[[ MATERIAL SUPPLIED open ]]
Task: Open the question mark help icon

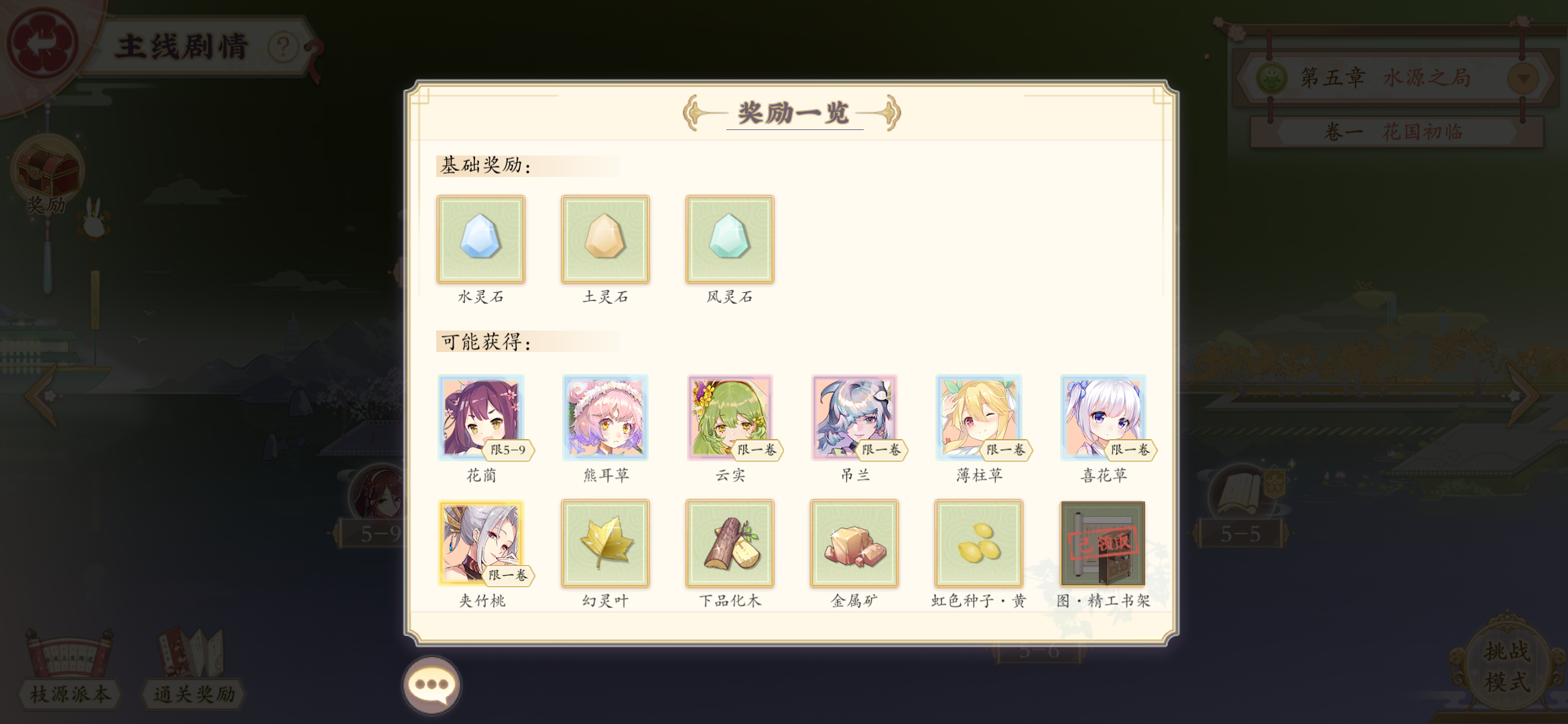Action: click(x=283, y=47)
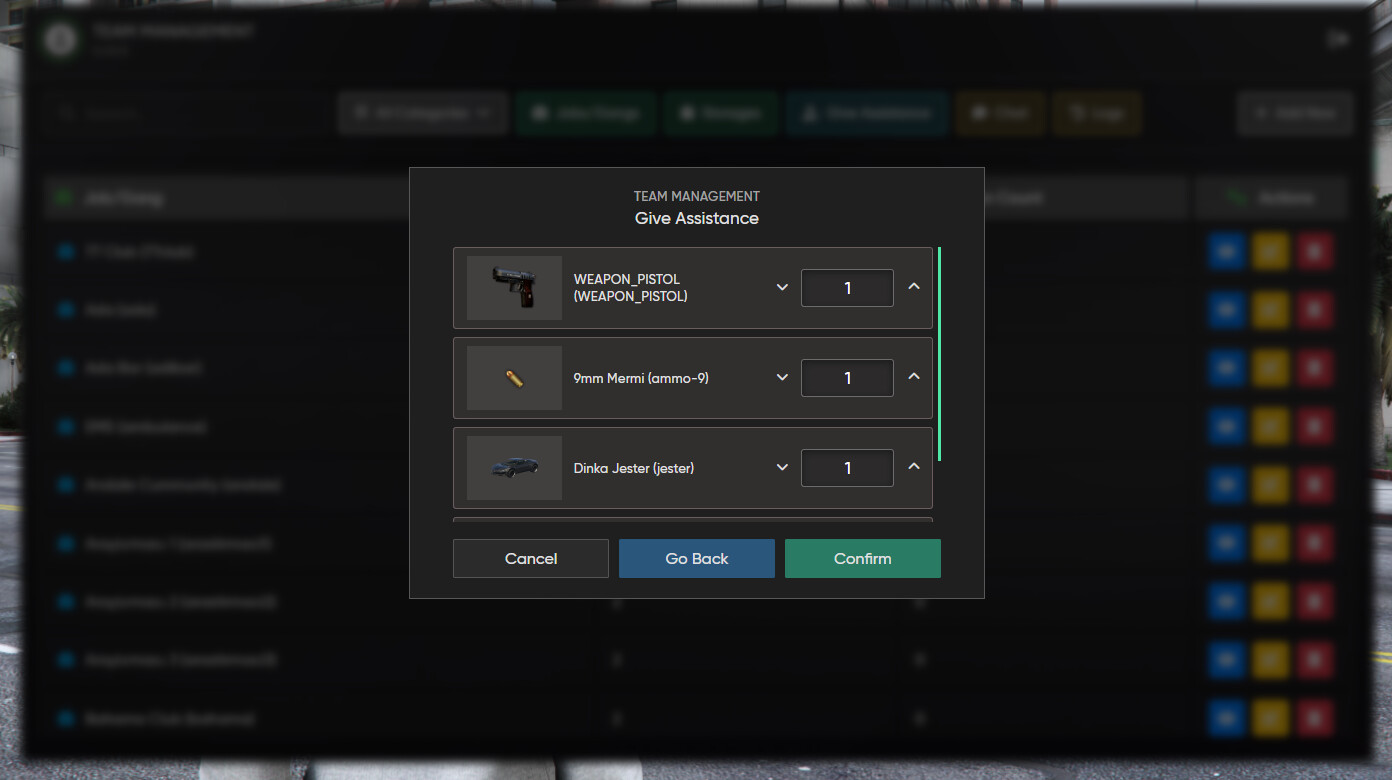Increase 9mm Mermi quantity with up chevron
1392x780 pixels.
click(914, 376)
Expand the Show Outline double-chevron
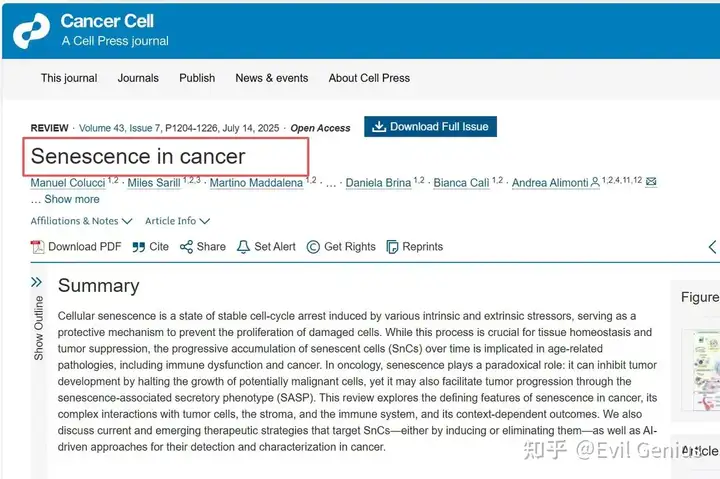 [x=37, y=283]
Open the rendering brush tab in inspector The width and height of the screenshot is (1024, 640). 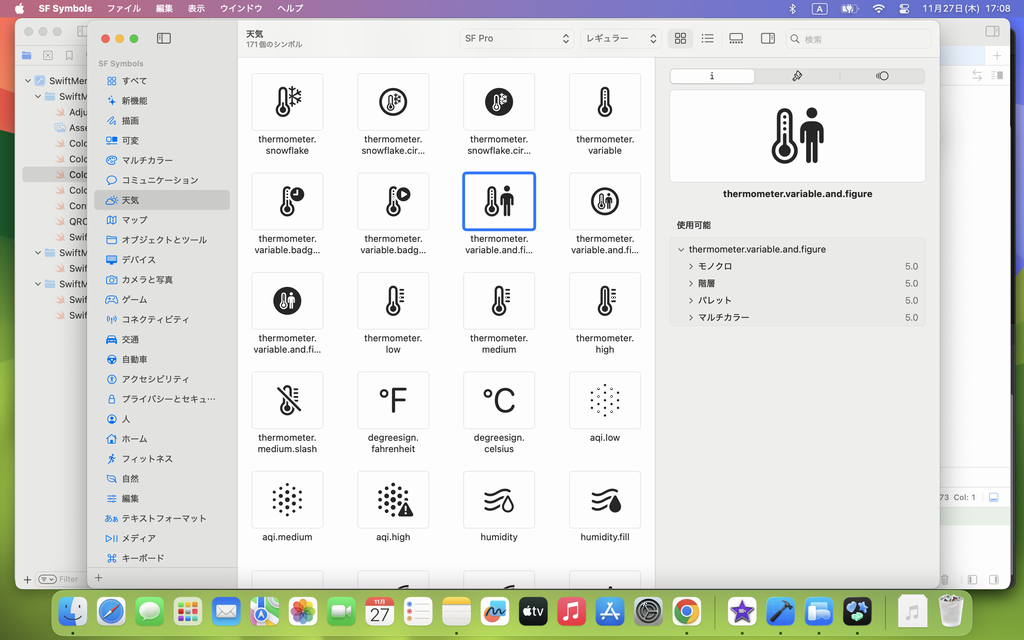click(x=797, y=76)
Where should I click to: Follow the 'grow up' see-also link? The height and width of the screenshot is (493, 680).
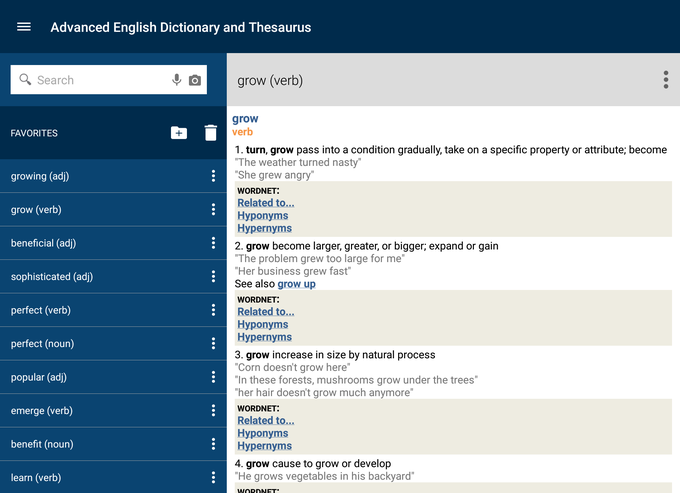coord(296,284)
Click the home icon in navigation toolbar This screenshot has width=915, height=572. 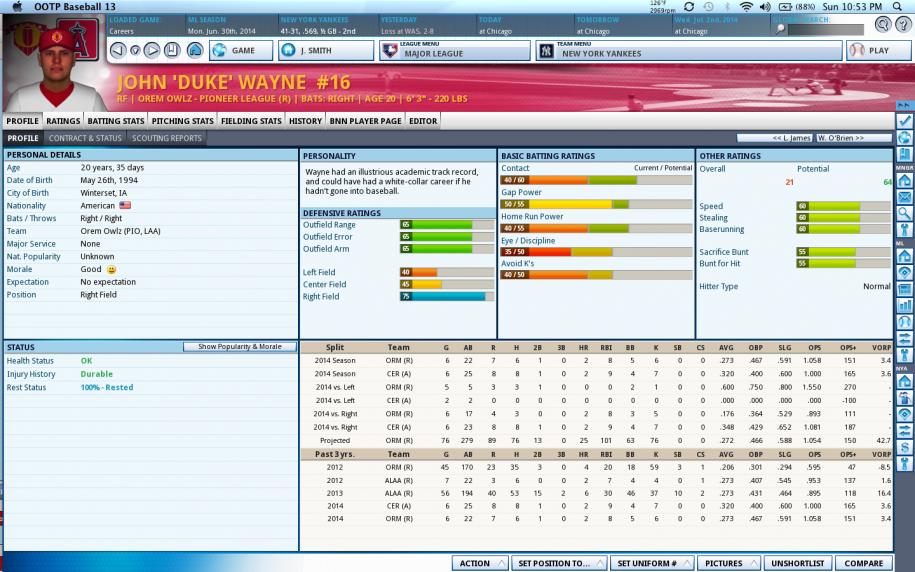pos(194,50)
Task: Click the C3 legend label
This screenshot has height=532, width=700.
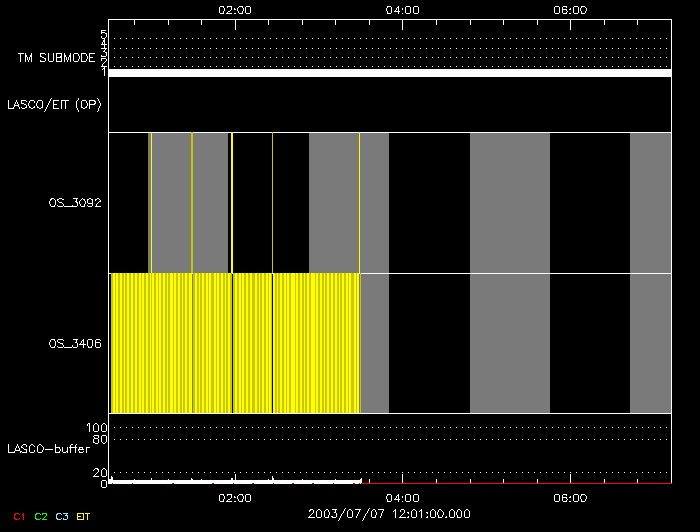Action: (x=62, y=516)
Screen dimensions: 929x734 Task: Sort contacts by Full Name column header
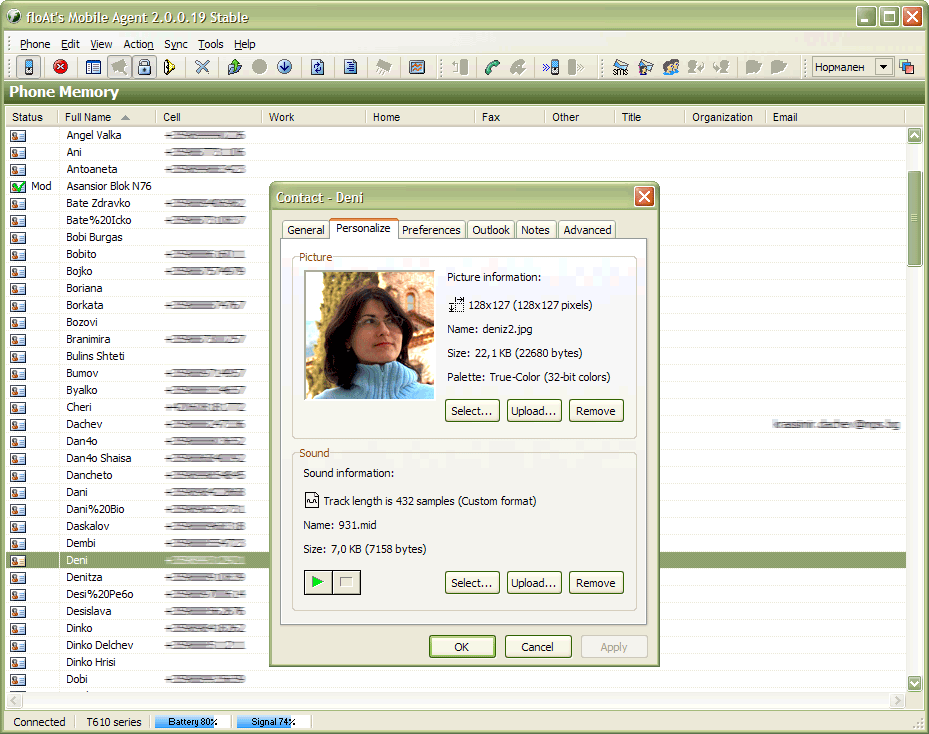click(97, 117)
[[ MATERIAL SUPPLIED closed ]]
TASK BRIEF
Excluding the pictures, retype the line containing "This screenshot has height=532, width=700." and all lines after it down to the end of the data above.

WRITTEN RESPONSE
This screenshot has height=532, width=700.
Action: (x=62, y=516)
Screen dimensions: 929x734 Task: Sort contacts by Full Name column header
click(97, 117)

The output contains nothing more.